What are Critical Infrastructure Assets?

Critical infrastructure assets are assets that are essential to the functioning of the Australian economy, society and/or national security.  All of the relevant assets are:

  • of national strategic and socio-economic importance; and
  • subject to increasingly intense national interest approval requirements, investor scrutiny and stringent regulation and reporting obligations.

The new critical infrastructure assets enviroment

In recent years, Australia’s Federal Government has engaged in a continuous program of intensifying the regulation of critical infrastructure assets and the assessment and approval regime for deals involving them. 

Transactions relating to assets considered critical to the Australian national interest - from energy and water assets to healthcare and financial infrastructure - are now subject to extensive scrutiny from Australia’s foreign investment regulator, while the businesses operating those assets themselves now have enhanced cyber and reporting obligations.

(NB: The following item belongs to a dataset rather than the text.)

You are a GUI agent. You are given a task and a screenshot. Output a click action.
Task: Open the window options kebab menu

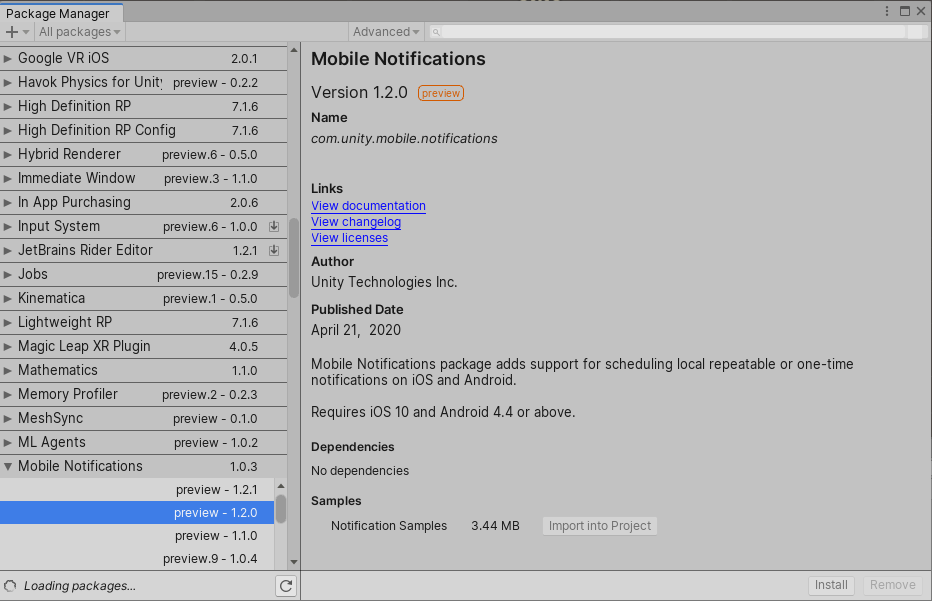point(887,11)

At the same time, investors are looking for opportunities to deploy enormous pools of capital into secure assets with multi-decade horizons and infrastructure-like qualities. Traditional investment opportunities involving the passive, steady-yielding infrastructure assets that have been attractive to infrastructure and superannuation funds are increasingly rare, so those investors are moving up the risk curve to find acceptable returns while private equity funds are deploying secure asset or core-plus type strategies and meeting them in the middle. This middle ground is squarely in the zone of these critical infrastructure assets - sectors that are growing in importance and which matter profoundly to the lives of consumers.

This all means that these transactions are at the centre of a brewing regulatory storm. 

Successfully executing transactions involving critical infrastructure assets has always required a deep knowledge of traditional M&A, financing and infrastructure concepts, but it now also demands an understanding of the increasingly complex regulatory environment around cyber security, national interest and ESG considerations. 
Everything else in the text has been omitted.